TEXT SHOWN >>
• • •

- Era: 10th century CE
- Known for: Commentator on the Bible

= Yefet ben Ali =

10th-century Karaite Bible commentator

Yefet ben Ali (יפת בן עלי הלוי (הבצרי)) was perhaps the foremost Karaite commentator on the Bible, during the "Golden Age of Karaism". He lived about 95 years, c. 914-1009. Born in Basra in the Abbasid Caliphate (now in Iraq), he later moved to Jerusalem between 950 and 980, where he died. The Karaites distinguished him by the epithet maskil ha-Golah (teacher of the Exile).

His commentaries were written in Judeo-Arabic, and covered the entire Hebrew Bible. They were accompanied by a very literal translation of the Hebrew text, which often violated the rules of Arabic grammar. These writings influenced the rabbinical sage Abraham ibn Ezra, who quotes Yefet forty-two times in his commentary of the minor prophets.

== Approach ==
Yefet's commentary is largely a compilation of others' views, though he also includes many original interpretations, but in general his Karaite sources are lost. Unlike his Karaite predecessors in the field of Bible exegesis, Yefet realized the importance of grammar and lexicography for the interpretation of Scripture, although he did not excel in either. The interest which his commentaries present lies chiefly in the accumulation of material for the history of the differences between traditional Judaism and the Karaites; for he enters into lengthy disputes with traditional rabbis, especially with Saadia, from whose commentaries on the Bible and polemical works, including some no longer in existence, he gives many extracts. Thus in regard to Ex. xxxv. 3 he discusses with Saadia the kindling of a fire by a non-Jew on Sabbath, a practise which the Karaites considered to be forbidden. Yefet reproaches Saadia with being unfaithful to the principles he himself had laid down for the interpretation of the Law, according to which no deductions by analogy are admissible in definite revealed precepts. On Lev. xxiii. 5 Yefet cites fragments from Saadia's "Kitab al-Tamyiz", a polemical work against Karaism, in which the author states that there are three sects which are divided on the question of the new moon: (1) the Rabbinites, who, except in special cases, determine it by the molad; (2) the sect of the Tiflis, which follow the molad absolutely; and (3) a sect which is guided by the first appearance of the moon.

• • •

EXTRACTED MATERIAL >>
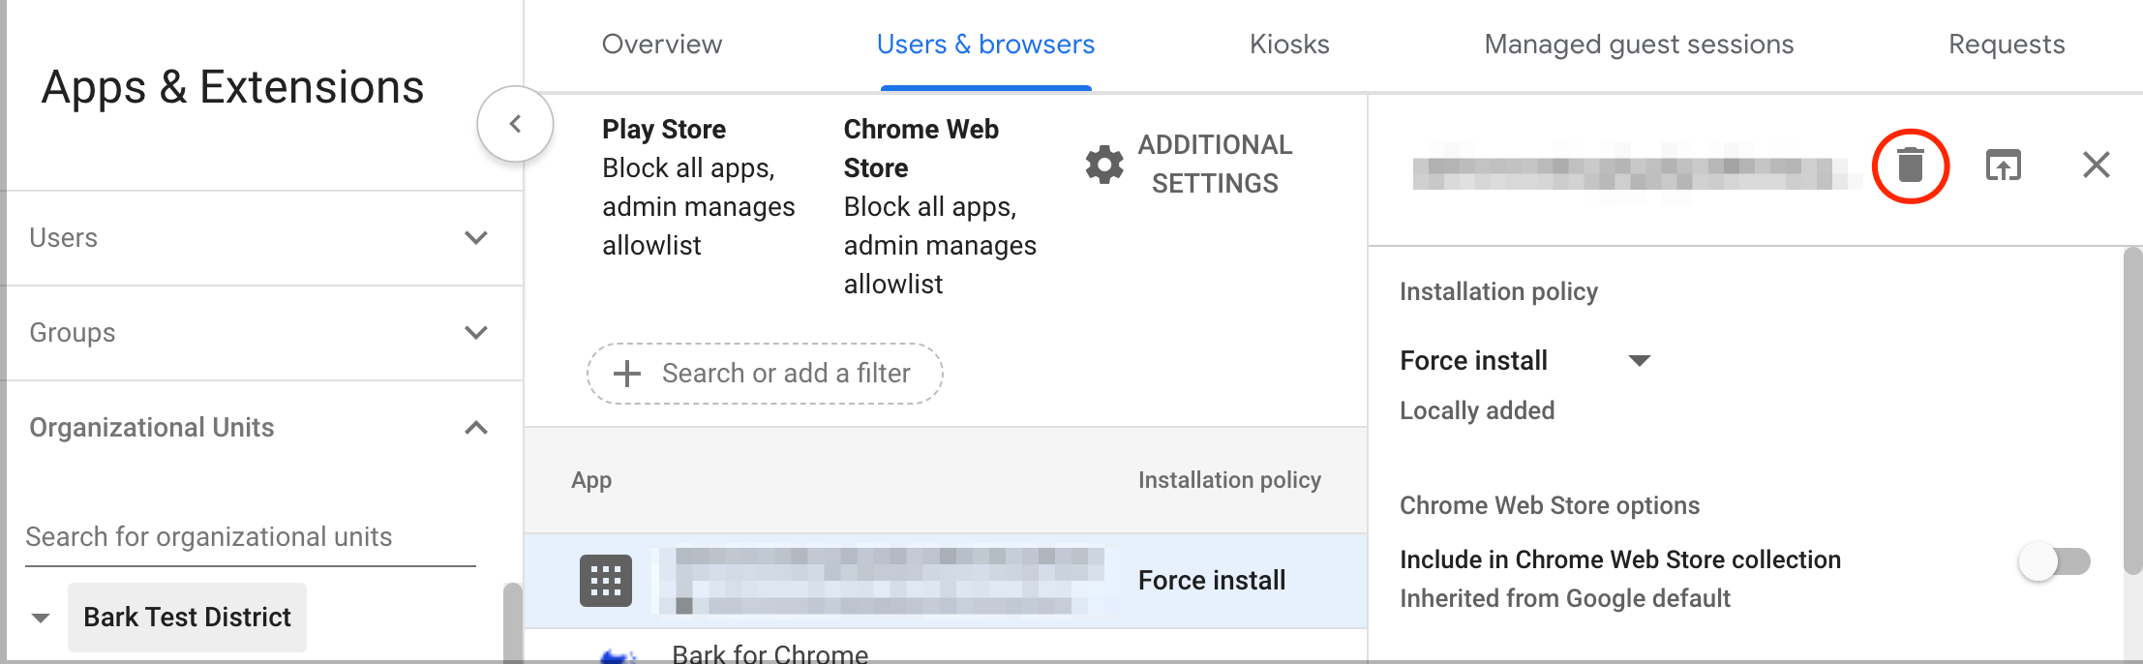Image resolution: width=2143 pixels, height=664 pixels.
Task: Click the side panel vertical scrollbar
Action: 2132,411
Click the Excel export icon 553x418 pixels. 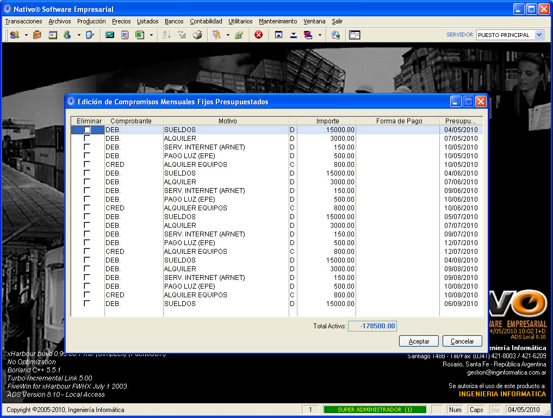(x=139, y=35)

• • •

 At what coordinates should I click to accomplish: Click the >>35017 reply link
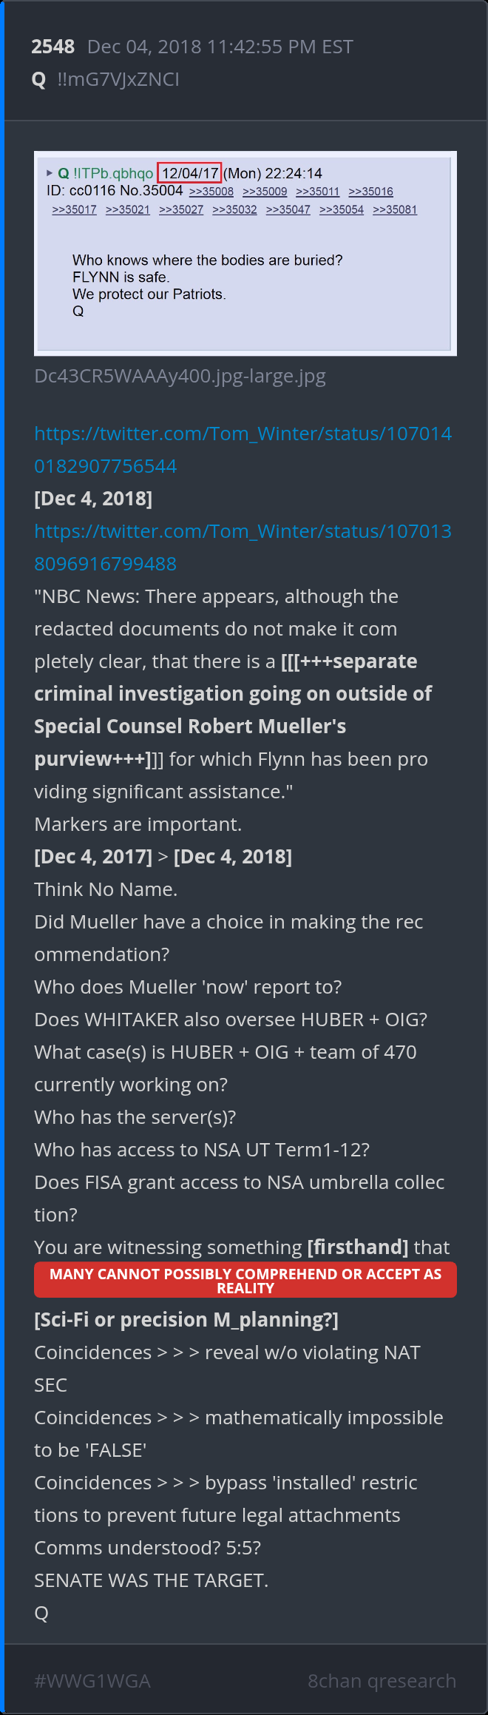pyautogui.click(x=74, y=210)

• • •

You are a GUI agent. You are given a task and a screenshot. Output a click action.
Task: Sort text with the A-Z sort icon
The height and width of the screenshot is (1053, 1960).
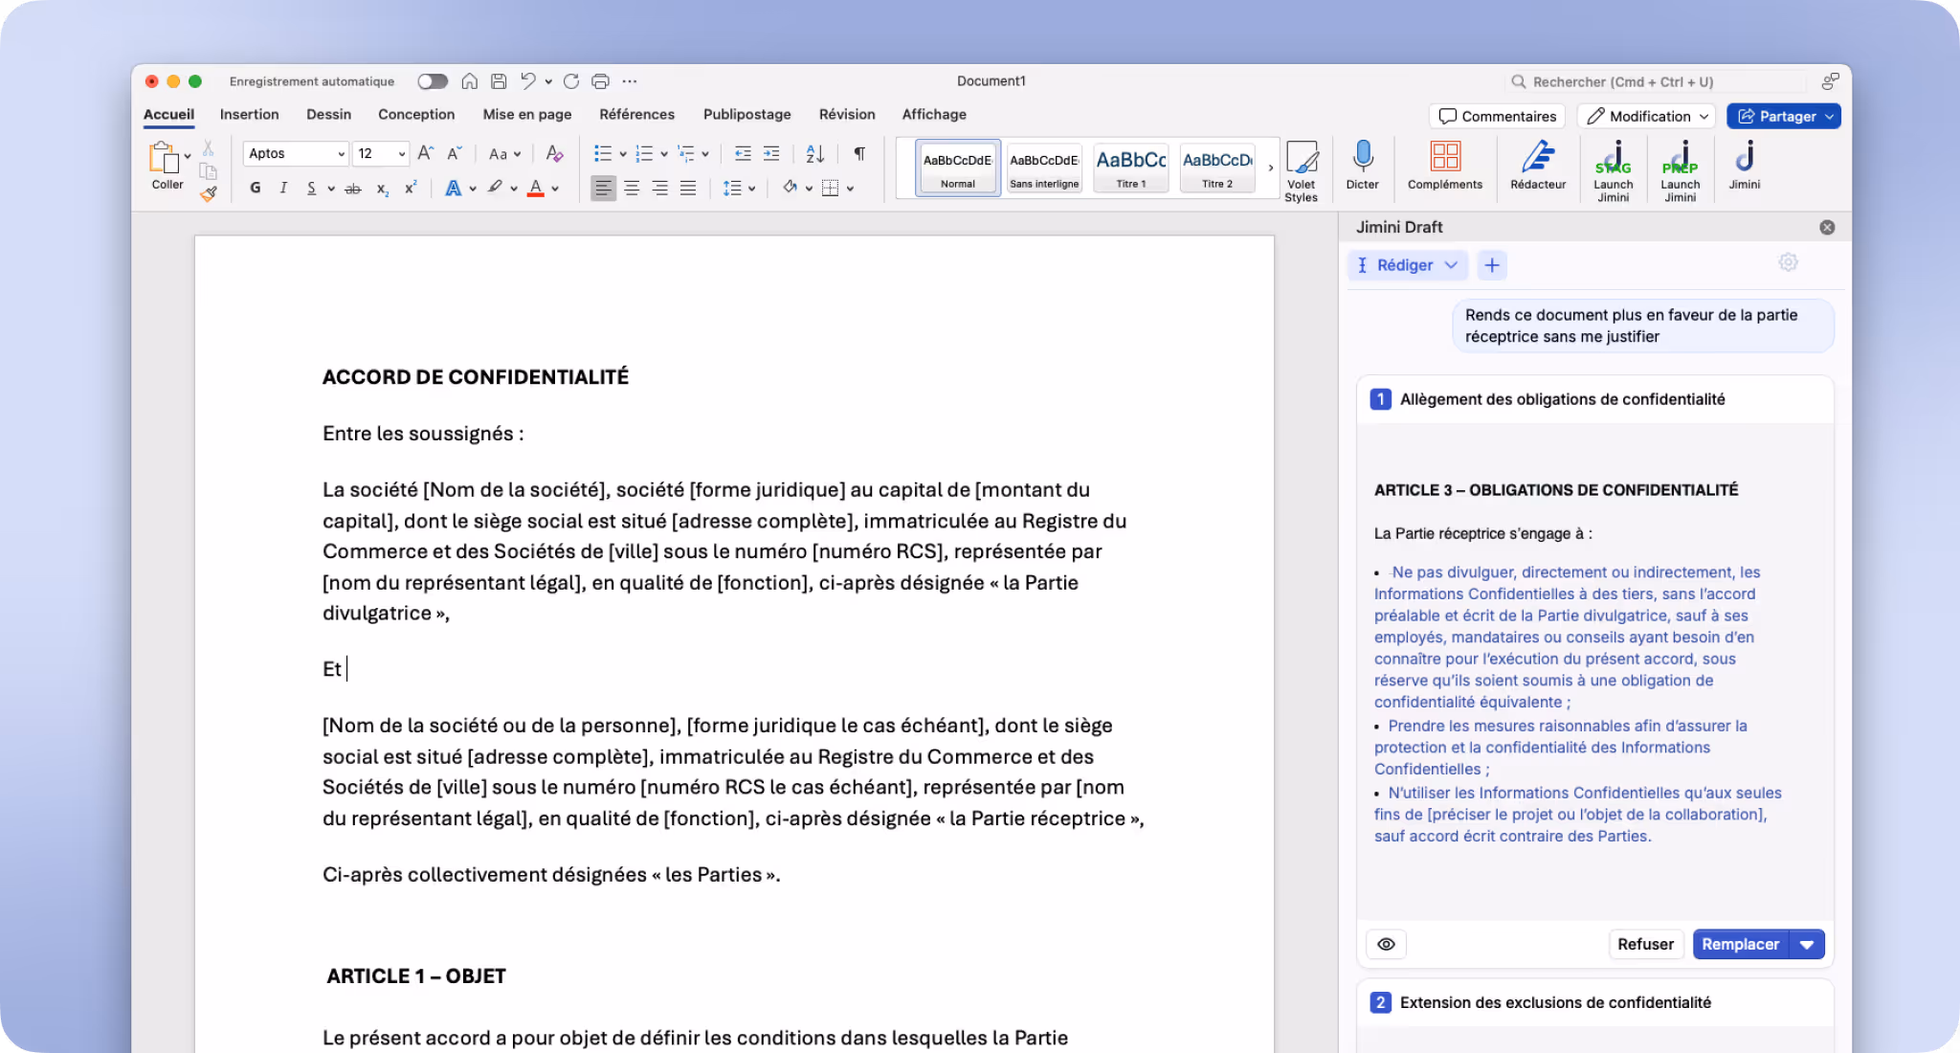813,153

• • •

WHAT THIS EXERCISE ASKS >>
1. Answer these questions from the Yefet ben Ali article, one line each:
(a) In which city was Yefet born?
(b) In what language did he write his commentaries?
(c) According to Saadia, which sect follows the molad absolutely?
2. Carry on the article about Yefet ben Ali, starting right after its final sentence.
The material placed after the text was drawn from a separate source.

RESULTS FOR EACH TASK >>
1.
(a) Basra
(b) Judeo-Arabic
(c) The sect of the Tiflis

2.
== Exegesis ==
Yefet claims full freedom for the exegete, refusing to admit any authority for the interpretation of the Torah; and, although he sometimes uses the thirteen hermeneutic rules laid down in the Mishnah, he denies their authority: they are to be applied, he claims, only when it is not possible to explain the passage literally. Thus, notwithstanding his veneration for Anan ben David, the founder of Karaism, and for Benjamin Nahawandi, he often rejects their interpretations. He follows the Targum very closely (he is the first known Karaite commentator to do so), though he never acknowledges it as a source, and he quotes Talmudic teachings frequently, likewise without attribution. In his style and idioms also he bears a deep debt to Talmudic writings, and his interpretations are very often borrowed from the exegetical works of Saadia Gaon or the doctrines of Mutazilism.

Yefet was an adversary of the philosophico-allegorical treatment of scripture. He, however, symbolizes several Biblical narrations, as, for instance, that of the burning bush, in which he finds a representation of Jews, whom enemies can not annihilate; and he admits that the Song of Songs is an allegory.

Yefet attacked Islam with the greatest violence. For him the words of Isaiah, "Ha, you ravager" (Book of Isaiah 33:1), refer to Muhammad, who robbed all nations and dealt treacherously with his own people, and Isaiah 47:9 ("Suddenly, in one day: / Loss of children and widowhood / Shall come upon you in full measure") to the downfall of Islam. In the following verse, he sees an allusion to the sufferings inflicted by Muslim rulers on the Jews, who are loaded with heavy taxes, compelled to wear badges, forbidden to ride on horseback, etc.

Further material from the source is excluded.